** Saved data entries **
= = = = =
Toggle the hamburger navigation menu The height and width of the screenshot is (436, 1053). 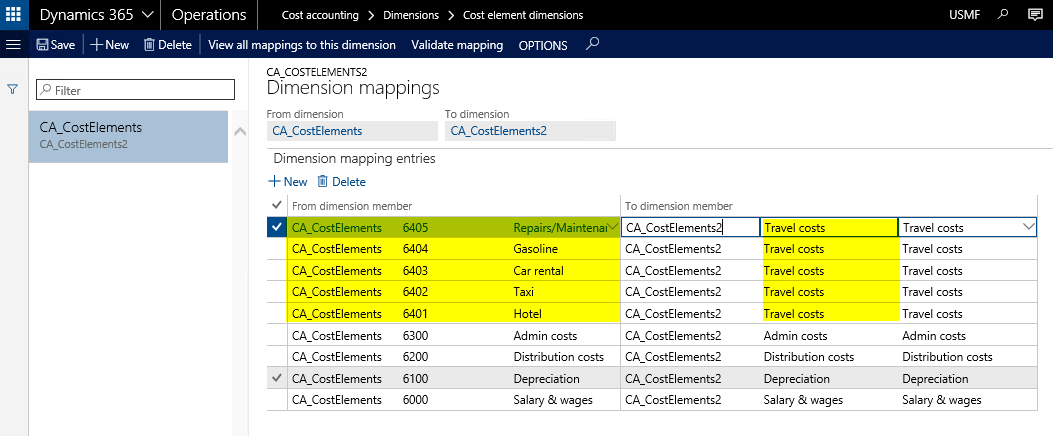point(14,45)
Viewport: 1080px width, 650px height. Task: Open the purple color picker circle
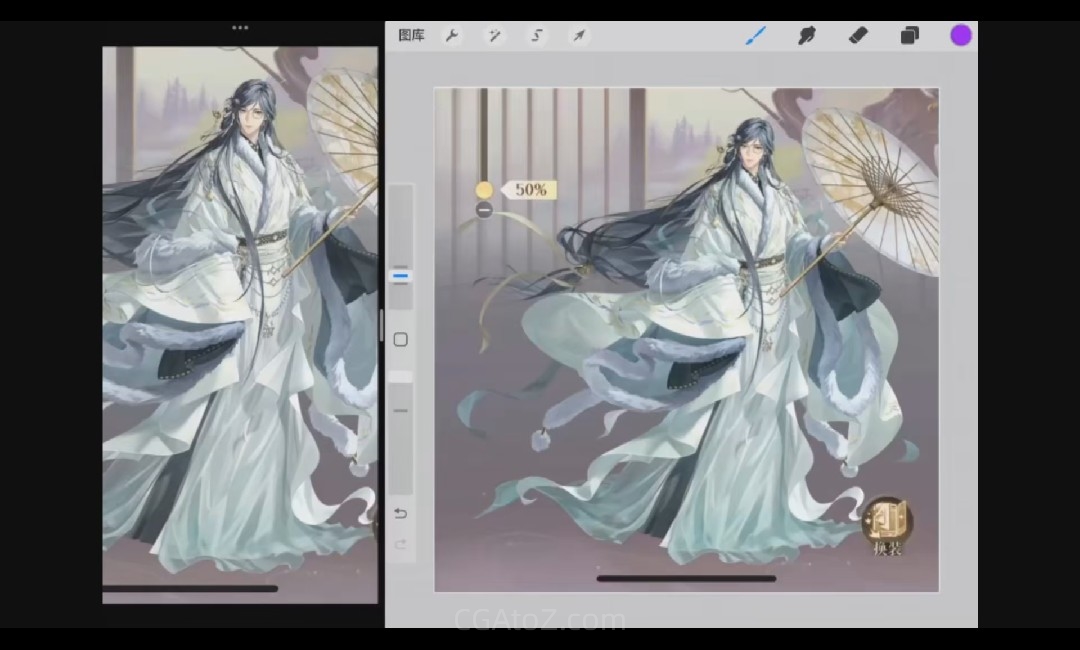coord(961,35)
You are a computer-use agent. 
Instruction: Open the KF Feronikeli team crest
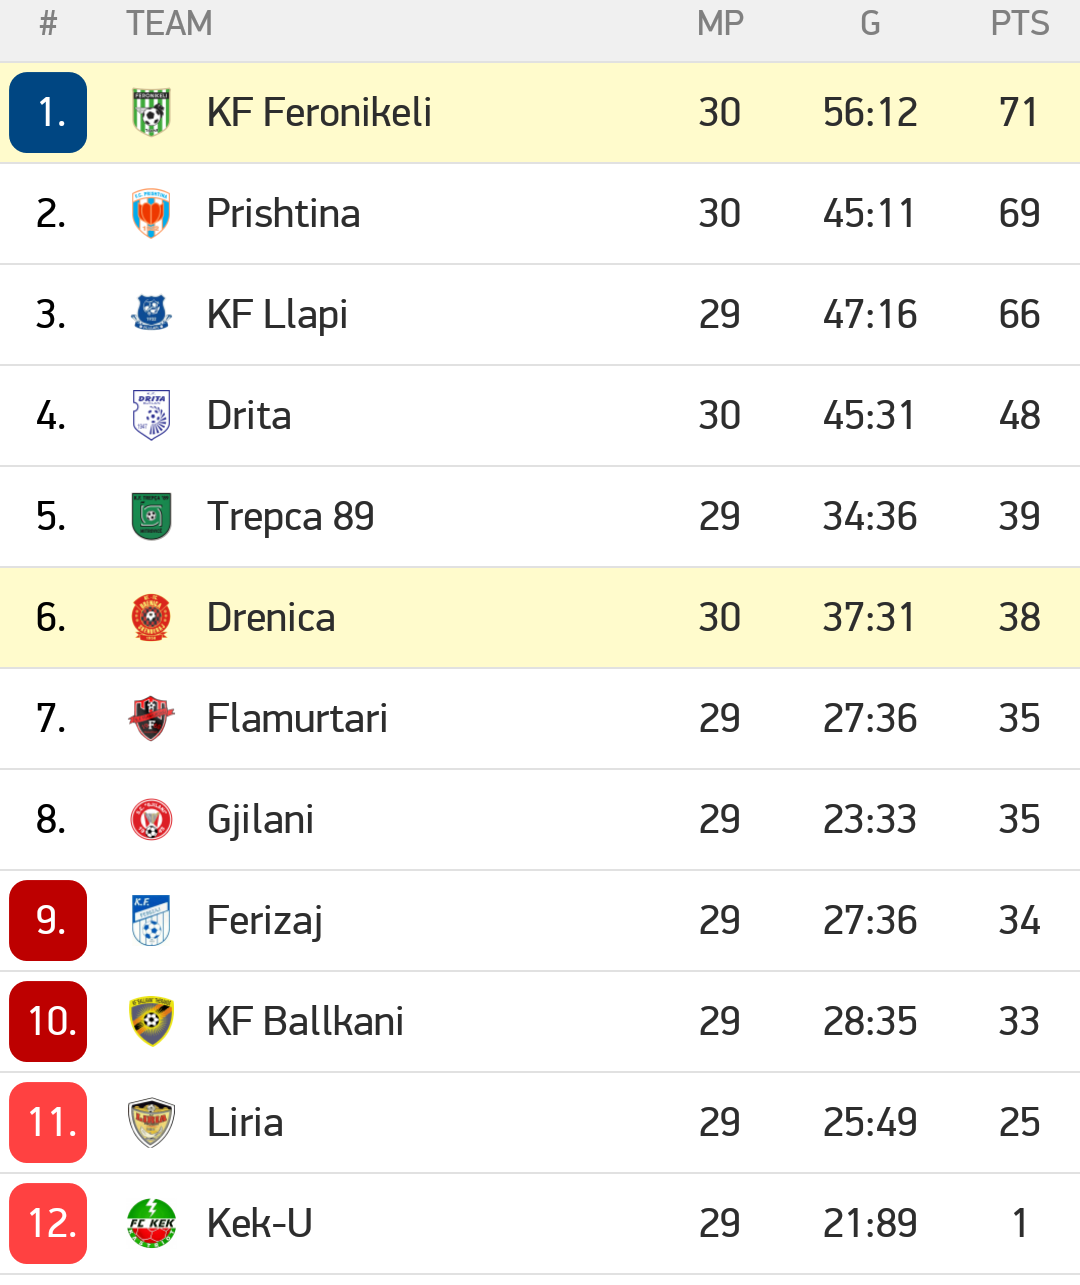tap(152, 112)
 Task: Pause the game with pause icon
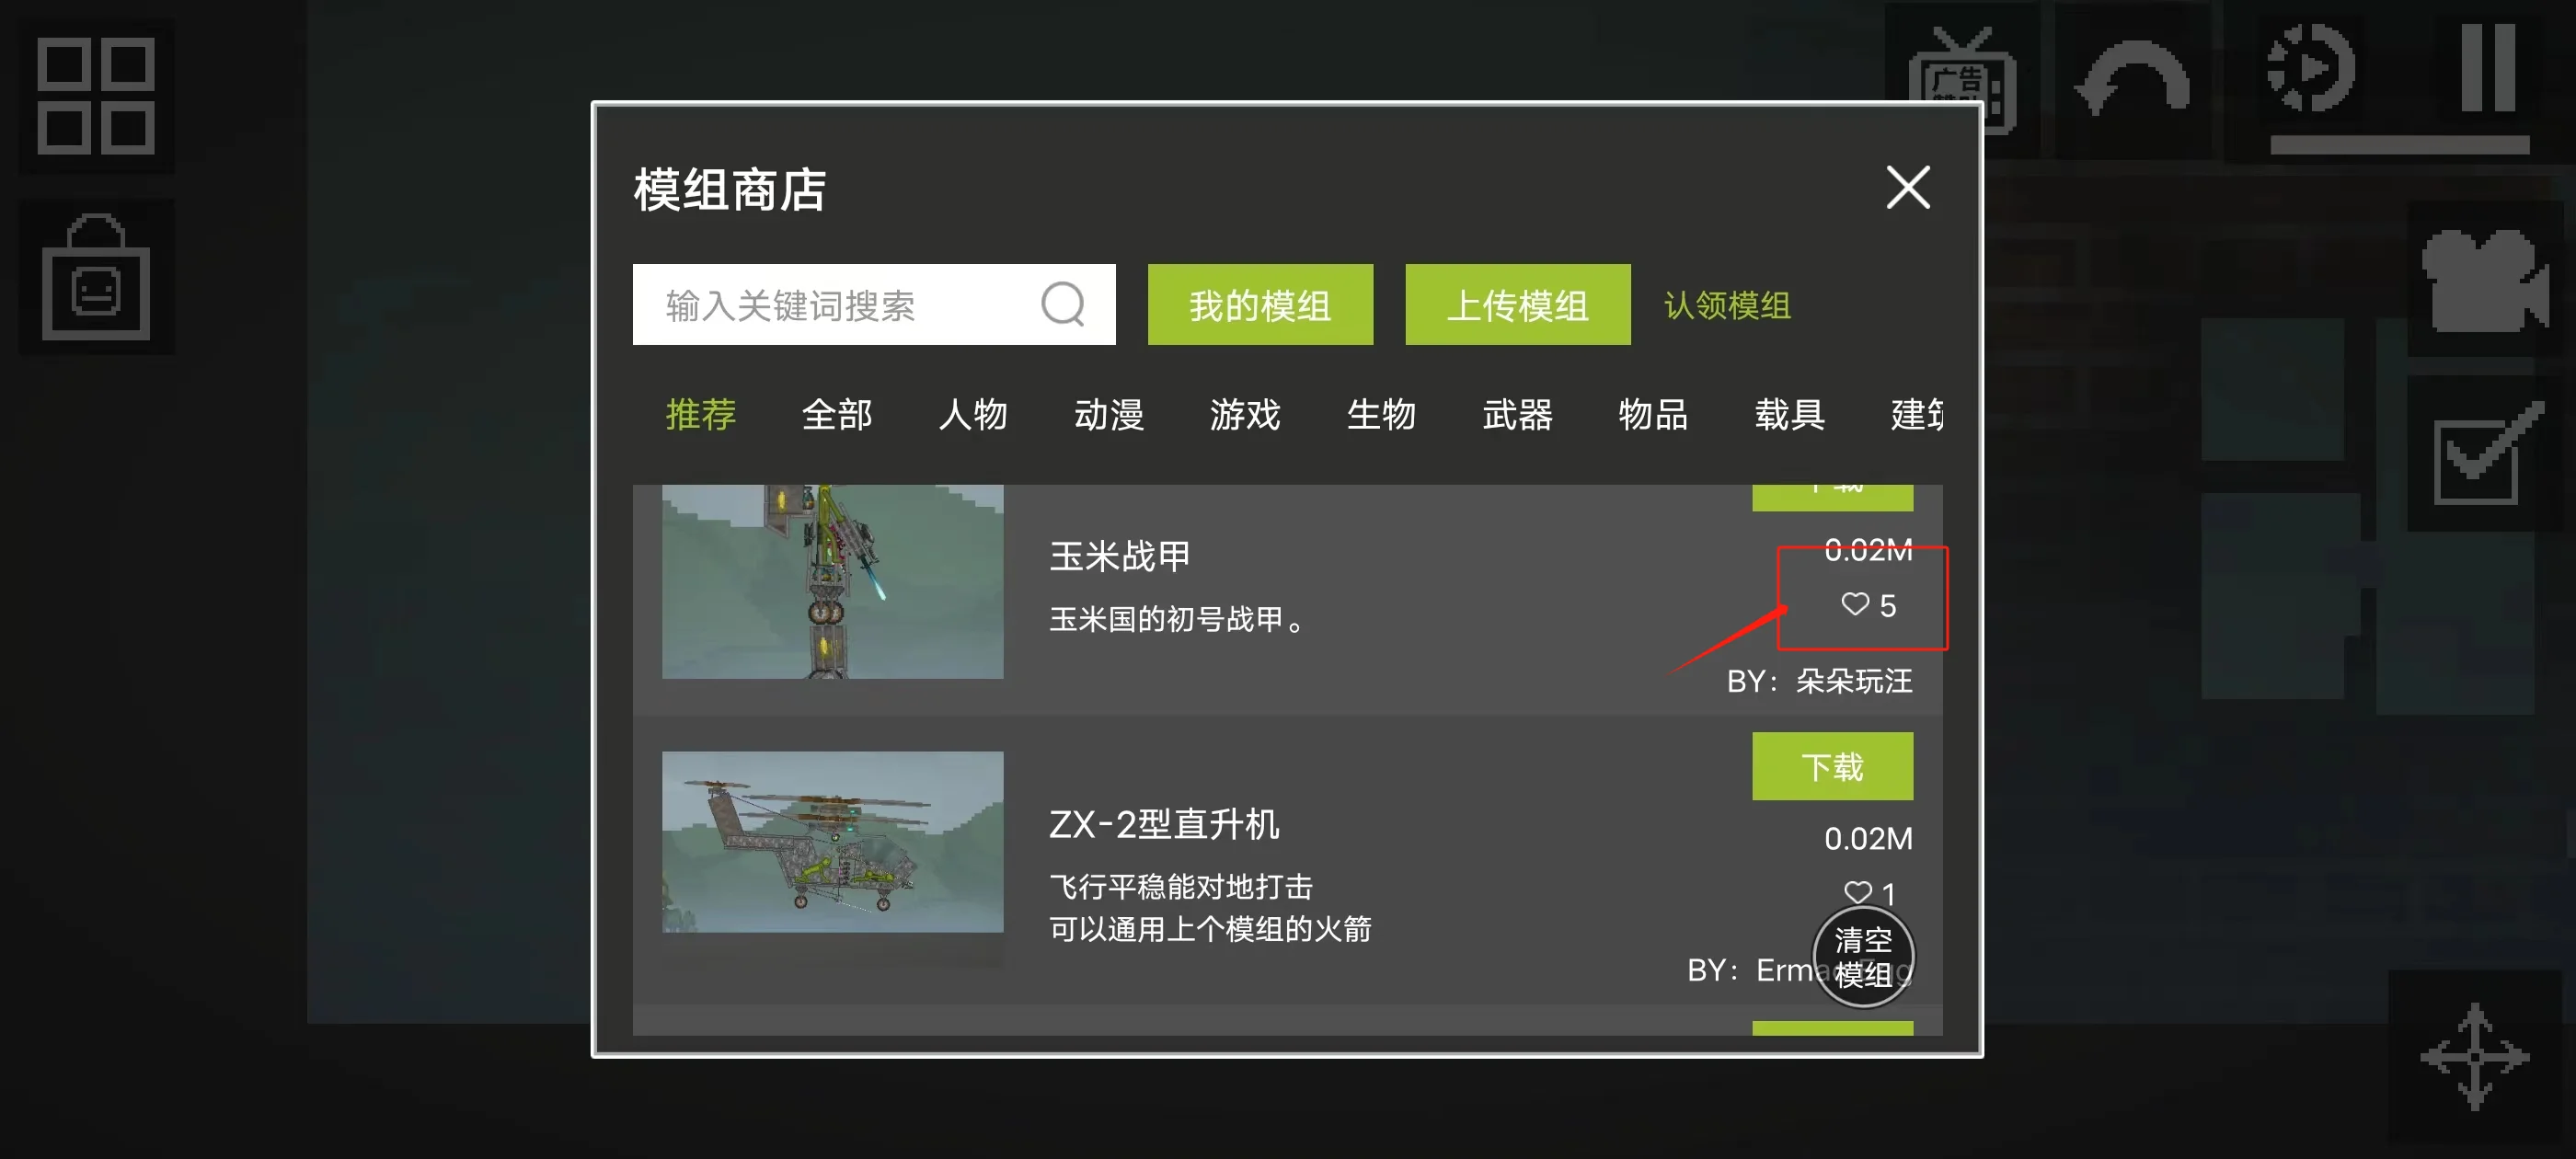pos(2488,68)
= = = = =
** The task **
Copy only the lines running from the one that holds "Instruction: Open the" through the last line of the data, and include both of those lines. Do not copy any pictures.

** Solution for this exercise **
Instruction: Open the KF Feronikeli team crest
tap(152, 112)
 Task: Pause the game with pause icon
pos(2488,68)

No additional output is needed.